10 Common Design Mistakes
1) No logical model
Obvious isn’t it? But I can almost guarantee that everyone has started a DB project without one at some stage. You are lucky if you see an ERD and should buy a Lotto ticket if you see a Functional Dependency analysis.
As an example, my current project’s schema can be broken into 7 functional areas. I produced ERDs and FDs for 5 of these areas but ignored the other 2. Despite changing requirements, the “planned” 5 areas remain almost untouched, while the “unplanned” schemas have undergone countless re-writes. By the way, the 5 “planned” areas make up 90% of the business model.
I wasted my time and the client’s because I got lazy…
2) Physical Contamination:
While preparing your logical model, you start thinking too hard on what it will look like in the DBMS. It is a subtle issue that can distort your model.
This is how it affected my current project... Confusion and Clarity
3) Using NULL
Look out for the flames! Besides the relational heresy, NULL is hardly ever modeled at the logical level, but is jammed into the physical database as an afterthought.
Do you ever hear middle tier programmers complaining that C#/VB/java etc. cannot assign NULL to an integer or decimal (value types) in the middle/UI tier? Oh wait… you will when the database starts spitting out NULLs at them…

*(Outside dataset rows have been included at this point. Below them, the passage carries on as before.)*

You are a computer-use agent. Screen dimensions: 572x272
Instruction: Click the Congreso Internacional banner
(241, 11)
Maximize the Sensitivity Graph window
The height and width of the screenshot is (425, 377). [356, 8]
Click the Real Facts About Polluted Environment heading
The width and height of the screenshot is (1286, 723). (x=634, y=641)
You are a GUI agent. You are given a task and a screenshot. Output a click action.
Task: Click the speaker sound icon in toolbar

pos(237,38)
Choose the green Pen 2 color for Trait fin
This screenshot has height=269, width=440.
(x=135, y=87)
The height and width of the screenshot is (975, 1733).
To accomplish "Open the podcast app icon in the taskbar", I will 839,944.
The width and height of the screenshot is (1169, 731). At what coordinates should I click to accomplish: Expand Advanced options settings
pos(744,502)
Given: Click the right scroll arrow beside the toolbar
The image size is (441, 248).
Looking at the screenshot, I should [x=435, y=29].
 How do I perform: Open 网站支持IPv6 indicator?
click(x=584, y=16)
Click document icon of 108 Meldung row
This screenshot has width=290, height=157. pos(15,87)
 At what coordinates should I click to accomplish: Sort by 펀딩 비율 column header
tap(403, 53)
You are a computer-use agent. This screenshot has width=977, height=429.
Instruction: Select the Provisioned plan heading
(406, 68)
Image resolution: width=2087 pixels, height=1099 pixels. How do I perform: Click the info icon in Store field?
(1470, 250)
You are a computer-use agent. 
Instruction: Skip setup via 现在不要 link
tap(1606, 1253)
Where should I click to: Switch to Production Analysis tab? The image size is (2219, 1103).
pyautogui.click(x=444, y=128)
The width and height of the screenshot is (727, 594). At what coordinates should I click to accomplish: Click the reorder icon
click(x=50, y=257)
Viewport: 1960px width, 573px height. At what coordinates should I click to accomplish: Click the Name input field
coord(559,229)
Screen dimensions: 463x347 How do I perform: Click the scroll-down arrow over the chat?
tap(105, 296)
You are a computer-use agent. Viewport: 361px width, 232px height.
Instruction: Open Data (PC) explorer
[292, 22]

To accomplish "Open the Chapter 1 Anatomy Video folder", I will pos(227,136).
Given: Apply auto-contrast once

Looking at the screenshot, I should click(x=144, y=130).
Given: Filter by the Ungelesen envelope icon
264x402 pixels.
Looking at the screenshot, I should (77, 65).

Programmer: “What will I display to the user?”
Dodgy DBA: “NULL”
Programmer: “But the UI control is limited to integers only!”
Dodgy DBA: “I don’t know… how about 0?”
Programmer: “Idiot!”
4) No Domains/types
How many times do you see people declare columns as simply the base type with no additional constraints?
e.g. NumberOfSiblings INT
I don’t know many people who have minus 65 children….
5) Denormalising
Nothing quite like receiving the wrong results at the speed of light is there. If you have to, you MUST tell the database about it. And in my experience it is bloody hard to do that with current SQL DBMSs…
A good example of this was at my last project. A central query required a 38 table JOIN. Response time from the DBMS (in this case DB2) was (I though at least) an impressive 220ms average. “Not good enough” was the call from the powers that be. A big meeting took place and after almost 6 hours of utter crap, it was decided that all this data would be stored redundantly in another table just for this query. The resultant query was almost instantaneous. The big wigs where happy but the DBAs where not. Why? Because we had to add triggers to keep it in sync and then run verification procedures every night to ensure correctness.
You’re probably thinking, “Suck it up Dave! That’s your job!” And good for you! But now there is an extra level of management (not cheap), and surprisingly (to the managers at least) the DBMS has to work harder.
Manager: “Why are the clock cycles up 12%?”
DBA: “Because I have to verify your busted arse table!”
Manager: “Do you have to?”
DBA: “Do you remember when we made the front page because we sent the wrong information to some of our clients?”
Manager: “Oh….”
It was actually page 3, but front page sounds better…
6) Performance obsession
Almost identical to the “Physcial Contamination” issue.
You know the type of people I am talking about.
“A string SEEK takes 2 milliseconds longer than an integer, so damn the model and stuff this meaningless number in there…at least it goes fast”
Yeah right… As fast as a lemming to a cliff.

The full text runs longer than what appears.